Mi appoggiai allo schienale.
«Nessuno gli aveva detto di farlo.»
«Direi di no.»
Mi tornò in mente Anna.
Una frase che ripeteva sempre quando qualcuno diceva che gli animali non capivano.
“Non devono capire come noi. Capiscono a modo loro.”
Il cane non conosceva quella bambina.
Non apparteneva alla madre.
Nessuno lo aveva addestrato.
Non aveva ricevuto nulla in cambio.
Aveva trovato una creatura piccola, sola, fragile.
E aveva scelto di restare.
Quando tornai nel quartiere, la storia fece il giro delle case nel tempo che serve a preparare un caffè.
Da quel momento il cane smise di essere “quello della bambina”.
Cominciarono a chiamarlo Bruno.
Non decisi io il nome.
Lo decise la signora Teresa, settantotto anni, ex sarta, vedova da quindici.
«Ha la faccia da Bruno.»
Fine della discussione.
In certi quartieri italiani le decisioni ufficiali contano meno di quelle prese da una vedova di settantotto anni davanti a tre sedie di plastica.
Bruno cominciò a fidarsi.
Poco.
Con calma.
Prima della cassiera.
Poi del fornaio.
Poi di Teresa.
Con me fece più fatica.
«Perché sente che sei testardo», disse Teresa.
«Il cane?»
«No. Io.»
Una mattina riuscii a portarlo da un veterinario.
Il quartiere organizzò tutto.
Uno mise la macchina.
Una signora pagò una parte della visita.
Il fornaio pagò il resto senza dirlo a nessuno, ma ovviamente lo scoprimmo tutti.
Bruno non aveva malattie gravi.
Era denutrito.
Aveva vecchie cicatrici.
Nessun microchip.
Nessuno risultava cercarlo.
«Avrà circa sei anni», disse il veterinario.
«Sei? Pensavo di più.»
«La strada invecchia.»
Quella frase mi rimase dentro.
La strada invecchia.
Non soltanto i cani.
Anche le persone.
Anche una madre sola.
Anche un vedovo che ha smesso di invitare amici perché apparecchiare per uno è meno doloroso che sparecchiare per due.
Nei giorni successivi accadde una cosa ancora più strana.
Il quartiere cominciò a cambiare.
Non per decisione del Comune.
Non per un progetto.
Non per qualche bella iniziativa con un nome altisonante.
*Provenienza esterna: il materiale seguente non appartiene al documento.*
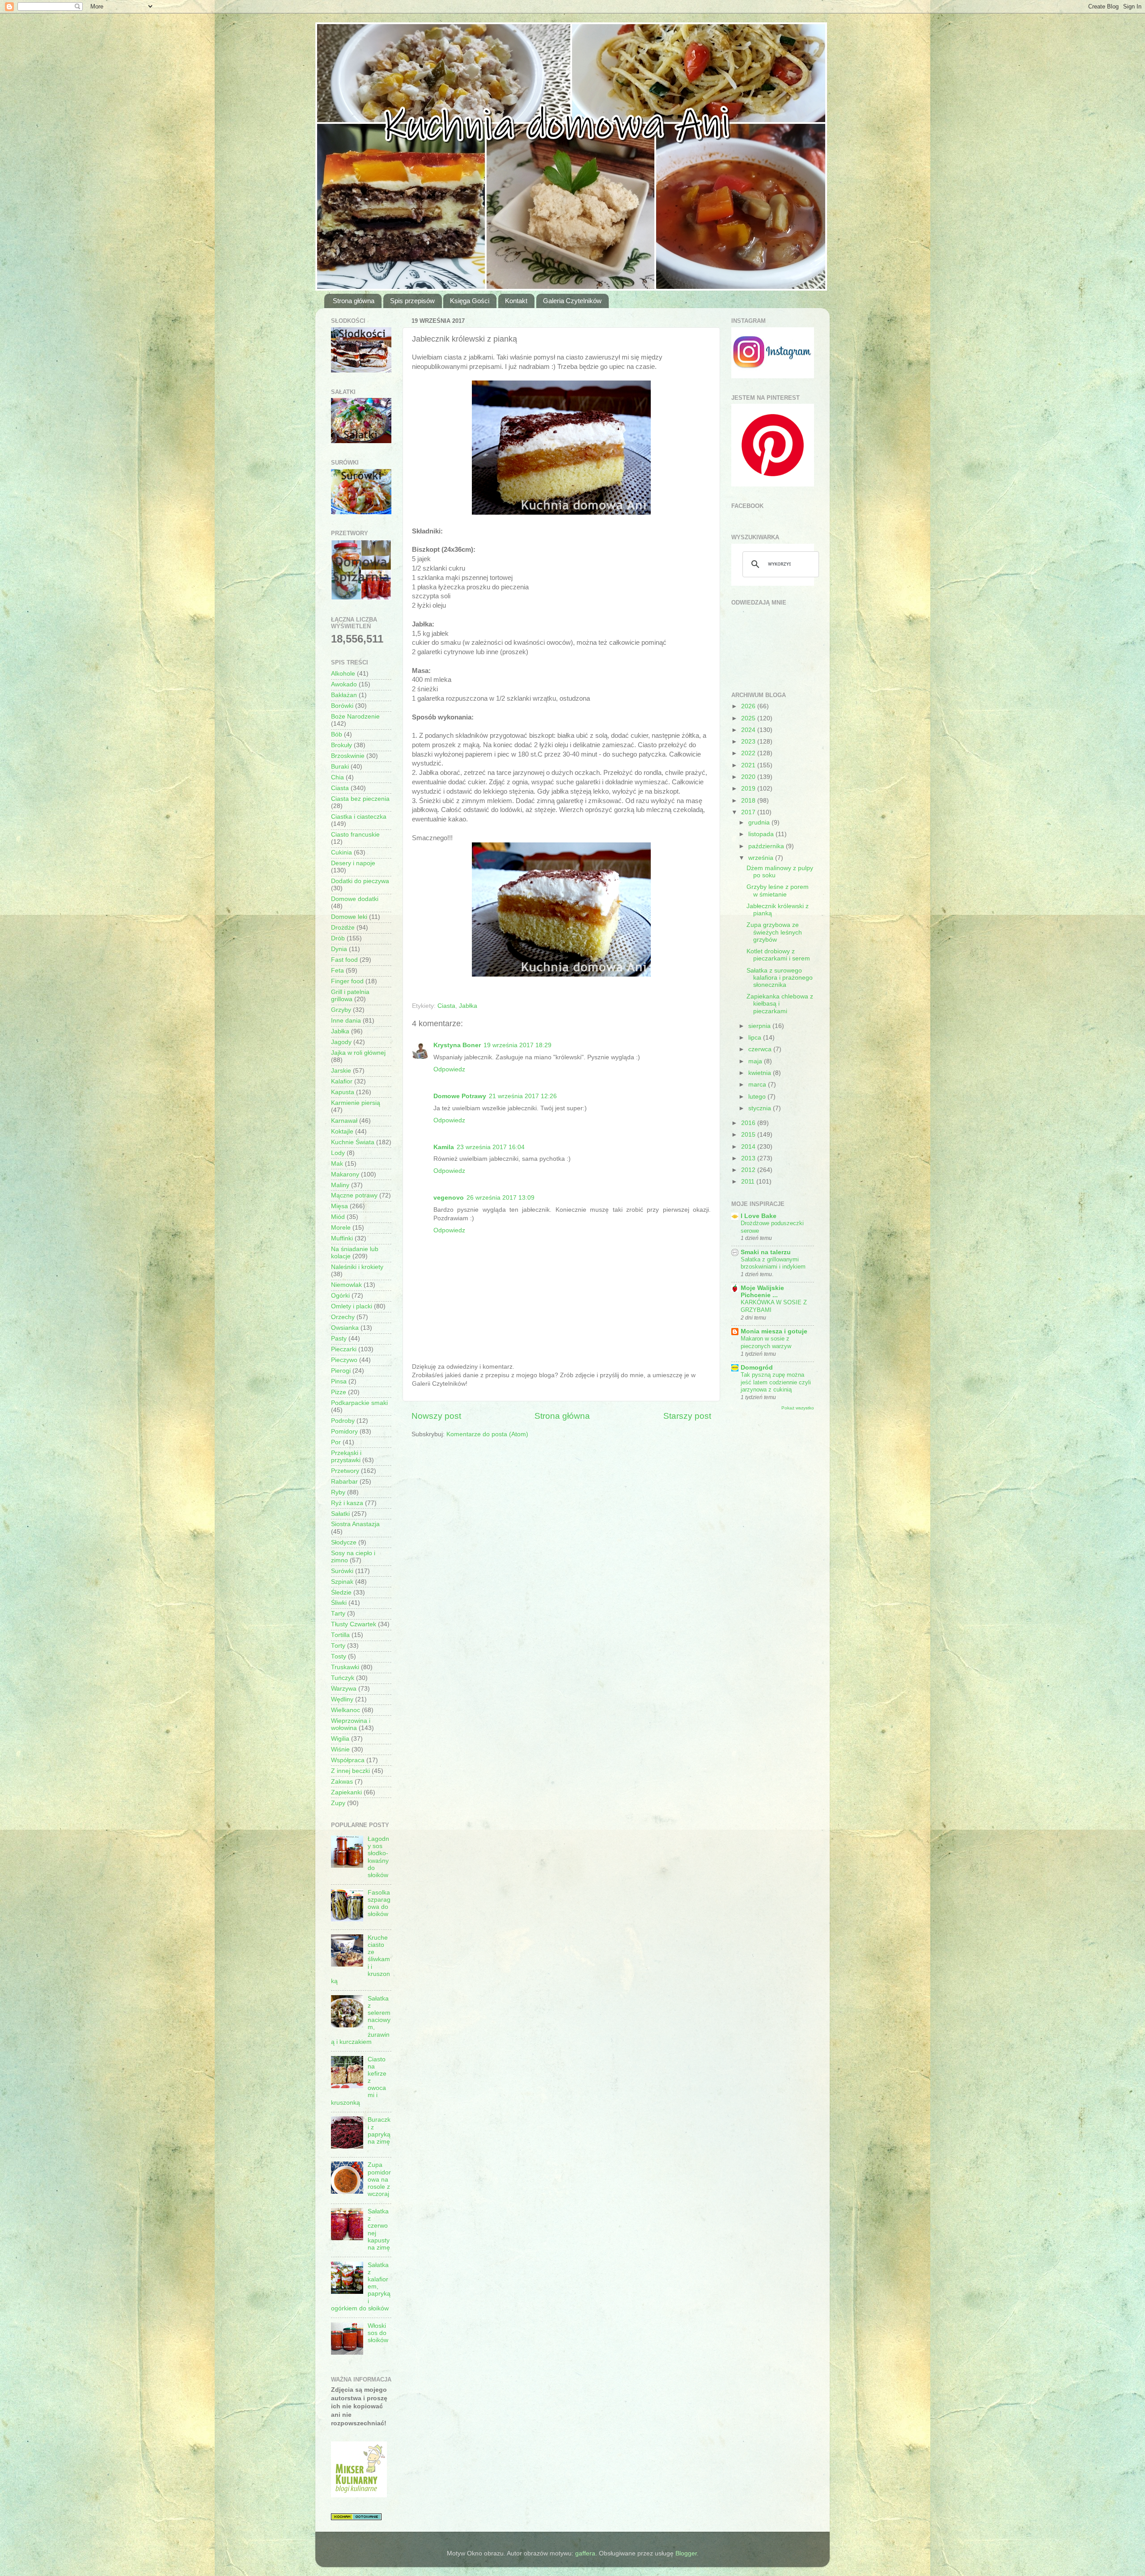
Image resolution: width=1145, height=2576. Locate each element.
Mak (337, 1163)
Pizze (338, 1392)
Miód (338, 1217)
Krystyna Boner (457, 1045)
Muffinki (342, 1238)
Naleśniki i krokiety (357, 1267)
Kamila (443, 1147)
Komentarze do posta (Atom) (487, 1434)
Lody (338, 1153)
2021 (749, 765)
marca (758, 1084)
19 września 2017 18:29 (517, 1045)
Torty (338, 1645)
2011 (748, 1181)
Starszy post (687, 1416)
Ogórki (340, 1295)
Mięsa (339, 1206)
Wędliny (342, 1699)
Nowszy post (436, 1416)
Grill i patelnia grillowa (350, 995)
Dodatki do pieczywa (360, 881)
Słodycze (343, 1542)
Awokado (344, 684)
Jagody (341, 1042)
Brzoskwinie (348, 756)
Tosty (338, 1656)
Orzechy (343, 1317)
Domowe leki (349, 917)
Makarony (345, 1174)
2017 (749, 812)
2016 (749, 1123)
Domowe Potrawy (459, 1096)
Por (336, 1442)
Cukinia (341, 852)
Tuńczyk (342, 1678)
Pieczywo (344, 1360)
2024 (749, 730)
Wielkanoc (345, 1710)
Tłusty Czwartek (353, 1624)
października (767, 846)
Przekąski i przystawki (346, 1457)
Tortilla (340, 1635)
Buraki (340, 766)
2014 (749, 1146)
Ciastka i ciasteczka (358, 816)
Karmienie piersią (355, 1103)
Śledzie (341, 1592)
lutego (758, 1096)
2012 (749, 1170)
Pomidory (344, 1431)
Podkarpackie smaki (359, 1403)
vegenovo (448, 1197)
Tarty (338, 1613)
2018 (749, 800)
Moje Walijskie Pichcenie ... (762, 1292)
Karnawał (344, 1120)
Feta (337, 970)
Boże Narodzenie (355, 716)
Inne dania (346, 1020)
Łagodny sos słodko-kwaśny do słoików (378, 1857)
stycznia (760, 1108)
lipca (755, 1037)
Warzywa (343, 1688)
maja (756, 1061)
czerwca (760, 1049)
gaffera (585, 2553)
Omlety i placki (351, 1306)
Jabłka (468, 1005)
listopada (762, 834)
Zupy (338, 1803)
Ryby (338, 1492)
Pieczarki (343, 1349)
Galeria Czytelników (572, 301)
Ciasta (446, 1005)
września (761, 857)
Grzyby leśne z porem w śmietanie (777, 890)
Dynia (339, 949)
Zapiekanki (346, 1792)
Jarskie (341, 1070)
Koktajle (342, 1131)
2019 (749, 788)
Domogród (757, 1367)
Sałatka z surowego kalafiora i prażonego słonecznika (779, 977)
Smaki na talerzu (766, 1252)
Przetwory (345, 1471)
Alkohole (343, 673)
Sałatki (340, 1513)
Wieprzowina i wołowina (350, 1724)
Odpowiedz (449, 1069)
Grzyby (341, 1010)
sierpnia (760, 1026)
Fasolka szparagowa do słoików (379, 1903)
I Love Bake (758, 1216)
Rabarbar (344, 1481)
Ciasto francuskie (355, 834)
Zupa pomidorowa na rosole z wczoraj (379, 2179)
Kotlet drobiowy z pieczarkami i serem (778, 955)
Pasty (339, 1338)
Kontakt (516, 301)
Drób (338, 938)
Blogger (686, 2553)
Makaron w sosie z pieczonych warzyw (766, 1342)
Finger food (347, 981)
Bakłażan (344, 695)
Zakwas (342, 1781)
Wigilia (340, 1738)
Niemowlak (346, 1285)
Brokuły (341, 745)
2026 (749, 706)
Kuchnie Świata (352, 1142)
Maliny (340, 1185)
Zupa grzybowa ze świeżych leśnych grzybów (774, 932)
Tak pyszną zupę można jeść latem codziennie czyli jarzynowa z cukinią (776, 1382)
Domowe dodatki (354, 899)
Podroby (343, 1420)
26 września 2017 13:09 (500, 1197)
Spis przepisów (412, 301)
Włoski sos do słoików (378, 2332)
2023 (749, 741)
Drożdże (343, 927)
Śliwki (339, 1602)
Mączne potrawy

Semplicemente perché la gente aveva ricominciato a parlarsi.
Teresa iniziò a lasciare la porta aperta il pomeriggio.
Il ragazzo del forno portava il pane avanzato a due anziani del palazzo vicino.
La cassiera organizzò una raccolta discreta di vestiti e prodotti per neonati.
Una giovane coppia regalò un passeggino quasi nuovo.
Una donna che lavorava come educatrice spiegò a tutti una cosa importante.
«Quello che è successo non si risolve insultando la madre. Se vogliamo evitare che succeda ancora, bisogna aiutare le persone prima che arrivino a pensare di non avere più alternative.»
Per una volta nessuno fece il saputello.
Mettemmo insieme quello che avevamo.
Poco per ciascuno.
Molto, alla fine.
Non sapevamo se quelle cose sarebbero arrivate proprio alla bambina o a sua madre, perché c’erano procedure e riservatezza da rispettare.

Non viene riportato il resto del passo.